JLP: Tenho gostado bastante. Aquilo que mais aprecio é a disciplina que exige. A criação de hábitos de escrita. O texto precisa de estar pronto no prazo, antes do fecho da edição, e tem mesmo que estar. Isso acaba por ser muito bom para me disciplinar, em termos de escrita, e para criar um ponteiro que marque um ritmo. Depois, também me agrada a imediatez. Ao contrário dos livros, aqui os textos são escritos e, passado uma semana, são publicados e, passados dois dias já tenho observações por parte de pessoas.

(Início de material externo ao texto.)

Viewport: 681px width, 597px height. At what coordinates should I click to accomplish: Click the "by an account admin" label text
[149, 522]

E isso é muito bom.

JL: Pensa vir a publicar essas crónicas em livro?
JLP: Talvez. Mas não é uma coisa que tenha absolutamente em mente. Se acontecer... Se houver uma série de textos que eu ache que valha a pena sair num volume...

A escrita como profissão

JL: Quando recebeu o Prémio José Saramago, compararam Nenhum Olhar com Levantado do Chão. Agora, Eduardo Prado Coelho, na recensão de Uma Casa na Escuridão, faz uma alusão a Ensaio sobre a Cegueira. Sente de facto uma proximidade de Saramago?
JLP: Para já sinto-me muito honrado que haja essas referências em relação àquilo que escrevo. São dois livros de que eu gostei bastante e foram importantes para mim. No entanto, eu não sou a pessoa indicada para dizer se são as comparações mais adequadas ou não. Na medida em que para mim é bastante difícil traçar influências.

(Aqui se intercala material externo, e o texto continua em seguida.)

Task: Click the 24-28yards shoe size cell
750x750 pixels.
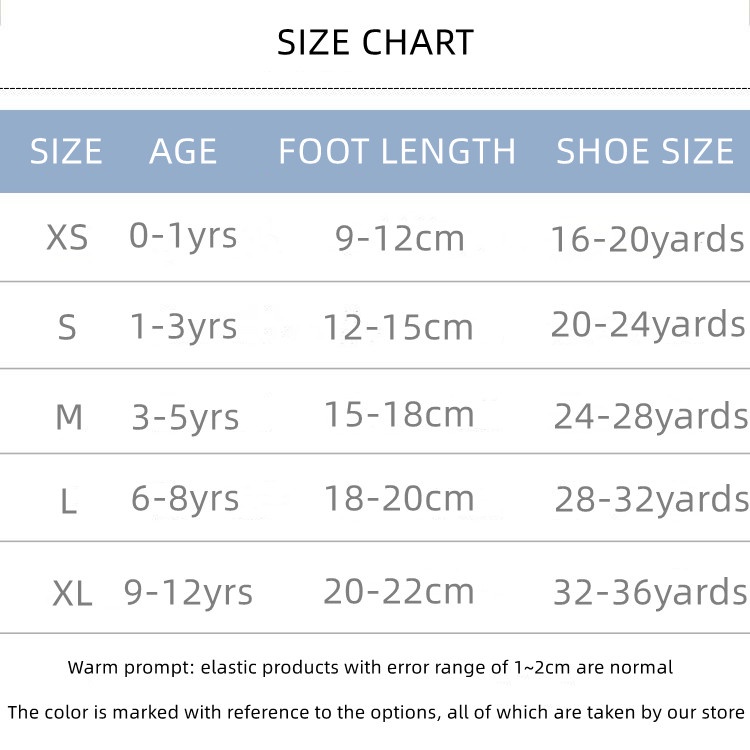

JL: Mas o Saramago é uma referência para si?
JLP: O José Saramago é o único Prémio Nobel que a nossa língua tem. Isso não será certamente por acaso. Eu compreendo porque isso aconteceu. Ele faz parte de um grupo de escritores que são importantes na minha formação, enquanto leitor. E aquilo que lemos acaba por ter importância naquilo que escrevemos.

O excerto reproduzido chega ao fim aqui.